Alicia de Mello

Alicia de Mello is a writer, content creator, and creative director based out of Los Angeles.

First question: Do you consider yourself a freelancer or a founder?

I think at the moment, a freelancer.

As my mom would say, what exactly do you do?

That's a tricky question I never have the answer to. In the simplest terms, I guess I create content and cohesive branding for not only myself, but brands from time to time.

You seem like you have a lot of passions. How do you decide what to focus your energy on?

I never know what to focus on! I feel like that's why I can never pin down exactly what I do. I know that I do my best work when I feel like I have complete control of creating something. I used to juggle a lot more and was slightly overwhelmed. I've recently started to focus on things that make me happier.

How do your creative process differ when you're writing vs. designing?

It's easier to design for me. Writing takes a lot of work. Nothing I ever write will ever be perfect in my eyes — it's always a struggle to just let go of my writing work as it is. It's easier for me to see things that look good. Working in aesthetics is something I feel more confident in. Designing things takes less brain work and is easier on my self-esteem, which makes me more willing to work and create in that field.

“I try hard to give brands what they want, but I think it's more important that I feel proud about the content I produce. I try and be uniquely me in everything I do.” – Alicia Claire de Mello

Can you tell us more about your vision for your zine, Shrew Magazine?

I write a load of poetry and it's all in this notebook, and it felt a little useless. It mostly began as an idea that started out of boredom. I felt like I was limiting myself to design and needed a creative outlet that I was able to fully control. It allows me to play with graphics, photo, web design, copy and writing all in one place. I'm really excited for it.

When working with brands, how are you able to bring your unique aesthetic while maintaining their vision?

I try hard to give brands what they want, but I think it's more important that I feel proud about the content I produce. I try and be uniquely me in everything I do, and I look for branding opportunities that have no interest in altering how I produce my content.

How do you decide to price your services and charge your worth?

I used to work with brands on a more regular basis than I do now. I kind of took a creative content break, which makes it difficult to charge anything anymore. I feel like I lost a little bit of credibility in the past year or so. I try and make sure that I don't give myself too little credit for my talents, but that's always been a struggle with me. I'm glad you asked me this question because it reminded me I need to make some type of media kit with pricing to reply to emails with.

What are your favorite resources for creatives?

I've been really into Design Milk lately.

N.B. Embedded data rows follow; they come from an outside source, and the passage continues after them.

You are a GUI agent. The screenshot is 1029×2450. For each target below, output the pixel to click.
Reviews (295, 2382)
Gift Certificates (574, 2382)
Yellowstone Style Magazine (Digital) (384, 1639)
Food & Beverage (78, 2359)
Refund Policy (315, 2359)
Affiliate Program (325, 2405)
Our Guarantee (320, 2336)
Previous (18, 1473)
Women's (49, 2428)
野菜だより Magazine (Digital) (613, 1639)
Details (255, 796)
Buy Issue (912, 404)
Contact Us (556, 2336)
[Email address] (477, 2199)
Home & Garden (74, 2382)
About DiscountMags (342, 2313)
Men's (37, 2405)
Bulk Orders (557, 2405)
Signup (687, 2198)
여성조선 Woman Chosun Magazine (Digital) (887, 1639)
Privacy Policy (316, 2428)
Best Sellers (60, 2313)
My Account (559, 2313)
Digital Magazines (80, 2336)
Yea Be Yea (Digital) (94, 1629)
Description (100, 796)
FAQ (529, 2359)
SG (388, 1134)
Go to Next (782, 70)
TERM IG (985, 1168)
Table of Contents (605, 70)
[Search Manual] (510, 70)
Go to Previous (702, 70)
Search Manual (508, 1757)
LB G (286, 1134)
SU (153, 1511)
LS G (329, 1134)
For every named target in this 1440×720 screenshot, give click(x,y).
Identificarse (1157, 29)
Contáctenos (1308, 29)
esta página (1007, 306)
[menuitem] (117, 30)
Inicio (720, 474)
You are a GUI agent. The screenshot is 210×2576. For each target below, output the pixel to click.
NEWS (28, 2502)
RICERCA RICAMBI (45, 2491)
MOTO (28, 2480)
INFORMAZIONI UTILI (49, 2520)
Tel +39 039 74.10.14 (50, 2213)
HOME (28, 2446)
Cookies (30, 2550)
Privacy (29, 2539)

It's a design blog that highlights architecture, design, lifestyle, fashion, and furniture. I think that's the only website that I could spend hours looking at.

Where do you look to for inspiration?

My day job is as a creative / branding director for a sustainable clothing company, so I must keep up with trends and design elements. I follow a lot of Instagram accounts that involve design, style, and lifestyle.

What is one project that you've worked on that pushed you creatively?

During this current pandemic, the clothing company I work for still has to produce content and manufacture clothing, so it has been really challenging to work around not being able to organize photoshoots and sew goods. It has definitely pushed me and my boss to be more creative about our immediate surroundings and how to highlight the importance of health and balance.

What's one piece of advice you'd give to aspiring creatives?

Don't sell yourself short. I sell myself short a lot of the time, and I wish I didn't.